謎の継体天皇の時代に、後の蘇我氏隆盛の基を築いた蘇我稲目について書いた、作者の知識と想像をふんだんに駆使した力作である。
継体天皇が北から南下して、大和に入ろうとする時代、稲目は自己の智謀で、大和の豪族達、そして、継体天皇までもを翻弄する。
己の妻達をも政略の道具とし、他人に貢ぐその姿は、節操がなく、滑稽で、親しみさえ感じる。稲目に対して、口癖のように、どこそこの姫に早く子供を孕ませよ、と命令する父親の蘇我駒も良い味を出している。そして、『首長である父にまず相談し、敵にご自分の妻を売ってはいけませんと』進言する、妙に頑固者である叔父の高田臣。人間臭い蘇我氏がそこにはある。
しかし、小説とはいえ、断定的に書きすぎなのではないか。特に豪族たちの出自が、新しかったり、バラバラなのが気になる。現代と違って、豪族は出自にうるさかったはずである。いくら実力があっても、それは致命的。継体天皇も仲間はずれにされた口なのではないか。

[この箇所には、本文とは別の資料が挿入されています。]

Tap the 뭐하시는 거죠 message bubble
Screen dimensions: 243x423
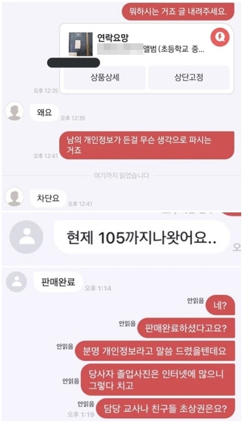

また、前代の武烈天皇に誅されたはずの平群氏が出てくるのも気になるし、こんなに派手に戦争状態にして良いのだろうか?
ところで、題名中の『北風』とは誰なのだろうか?筑紫君磐井が西風と書かれているので、継体天皇を指していると思われる。
しかし、作中にも出てくる堅塩姫(きたしひめ)が何故『かたしお:現在の大和高田市の古地名』姫と呼ばれないのかについての疑問にも思い当たるふしがある。『し』は『風』を意味する。『きたし』とは『北風』とも書ける。後世蘇我氏有力者の首が堅塩漬けにされたので、『かたしお』は忌み言葉となり、わざわざ言い換えるのだとの言う人もあるが・・・。風の森のある葛城は、風神の国でもあった。
堅塩姫は旧王朝の血を継いだ欽明天皇の大后となって蘇我氏の隆盛を決定づける。
北風とは誰なのか、生きておられる内に、是非作者に伺ってみたかった。